Although classes have just begun here at Northwestern University, several productions are already well underway. Last weekend I saw a preview of an important part of our season, one that Michael Mahler mentioned in my last article as a huge opportunity for creators of new musicals in Chicagoland.
Each year at Northwestern, a program called the American Music Theatre Project, or AMTP, workshops a new musical that is part of NU's mainstage season. The program gives students the chance to be part of the growth of the show, and in this case, they even get to join a rock band!
This year's AMTP show is The Verona Project, written and directed by Amanda Dehnert. Here's what she has to say about it!
AMANDA DEHNERT: The show is inspired by Shakespeare's Two Gentlemen of Verona, but it takes place in an invented world that is like our own but just different enough to be interesting. People grow up in small towns and go to the city, wondering what's out there in the big world. But they don't have telephones, they talk on tin cans and write letters, and there are dragons and magical things.
It's a love story and a comedy. It's also about how we ultimately have to accept that the time we have on this earth is finite, but that doesn't mean you shouldn't live life as fully as you can and take risks with your heart.
DARCY ROSE COUSSENS: How does the rock band aspect factor into the story?
AD: The idea of the show is that there is a rock band called The Verona Project, and this is a piece they made with songs and stories, movement and projections, and...art! The story is told by the band. It's very open to the audience; it's not a musical where you burst into song and pretend you're not singing. That gives it a spirit of making something you care about and sharing it with other people.
DRC: Verona has had quite a journey so far, what has that been like?
AD: The Verona Project came about when I was asked to direct a production of The Two Gentlemen of Verona for California Shakespeare Theatre. As I was working on it, I found that more and more, I had a really clear idea of who I thought the characters were and the story I wanted them to be in.
And it wasn't Shakespeare's play. It was a different story.
Luckily, they were really open to the idea of me taking it, running with it and turning it into something else. It had its premier production at CalShakes, which went really well, and I started calling around to get a second step for it.
DRC: And that step is AMTP. How did you get involved with the program?
AD: They came to me and asked if I wanted to do Verona here, and around the same time I got an offer for a production at South Coast Repertory in California. It all timed out beautifully. We get to do this developmental step here this fall, and I'm focusing on a lot of things there literally was not enough time to do the first time-- like finish writing the score! Then I get to do the show for another professional production out at South Coast.
You should never think of the work you make as being like an audition for a chance to get to do it again, but it's really hard not to, so I feel really blessed that I don't have to think of this that way.
DRC: In what ways has AMTP helped the show evolve?
AD: It's really cool to be doing this with undergraduate students; there's a level of specificity that they bring to it. Watching them interact with the material, seeing how they relate to it, the kinds of questions they ask, and the kinds of questions they don't ask are all so useful. I can't imagine getting this piece to its next phase without having this opportunity.
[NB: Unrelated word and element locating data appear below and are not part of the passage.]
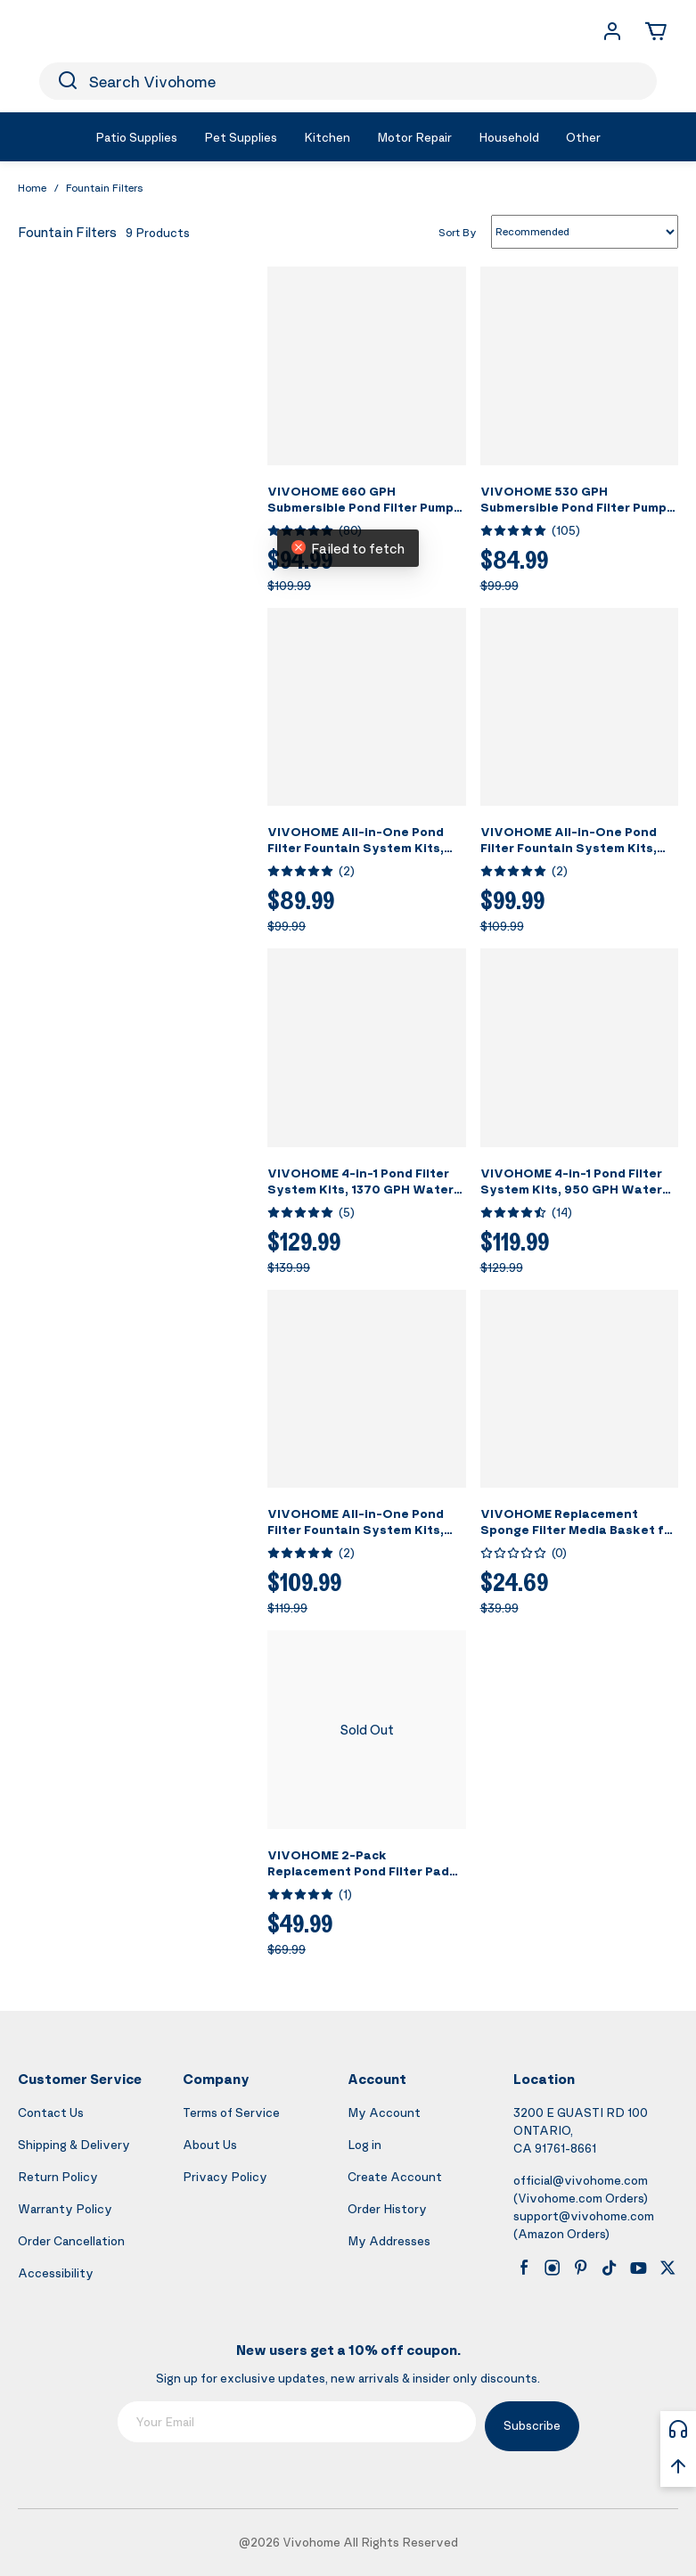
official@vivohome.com (580, 2179)
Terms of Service (231, 2112)
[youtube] (638, 2267)
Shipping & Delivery (74, 2144)
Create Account (395, 2176)
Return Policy (58, 2176)
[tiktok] (609, 2267)
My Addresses (389, 2240)
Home (32, 187)
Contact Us (51, 2112)
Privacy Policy (225, 2176)
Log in (364, 2144)
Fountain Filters (104, 187)
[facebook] (524, 2267)
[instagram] (552, 2267)
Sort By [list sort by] (457, 231)
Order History (387, 2208)
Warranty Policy (65, 2208)
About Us (210, 2144)
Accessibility (56, 2272)
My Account (384, 2112)
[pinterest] (581, 2267)
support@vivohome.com (583, 2215)
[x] (667, 2267)
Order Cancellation (71, 2240)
I have a totally different cast here, which is really interesting, because I wrote it around the first group of people that I had. It's been so exciting to get new voices and new energy on it, and to see how that takes it to its next level of hopefully universal wonderfulness.
DRC: So, next Verona will head to California, and you have worked all over the country in the past. Is there anything you've found to be different in Chicago compared to other places you've worked?
AD: I think Chicago has really great audiences. I remember even when I was growing up in a south suburb, theater was very much part of the culture of the city. I think that theater made here is really honest, really down to earth.
I also think we're all just trying to do what theater tries to do anywhere, which is tell good stories to people who are interested in hearing them.
If you're interested in hearing The Verona Project, it runs October 19 through November 4 at Northwestern University in Evanston, IL, just north of Chicago. I'll definitely be there!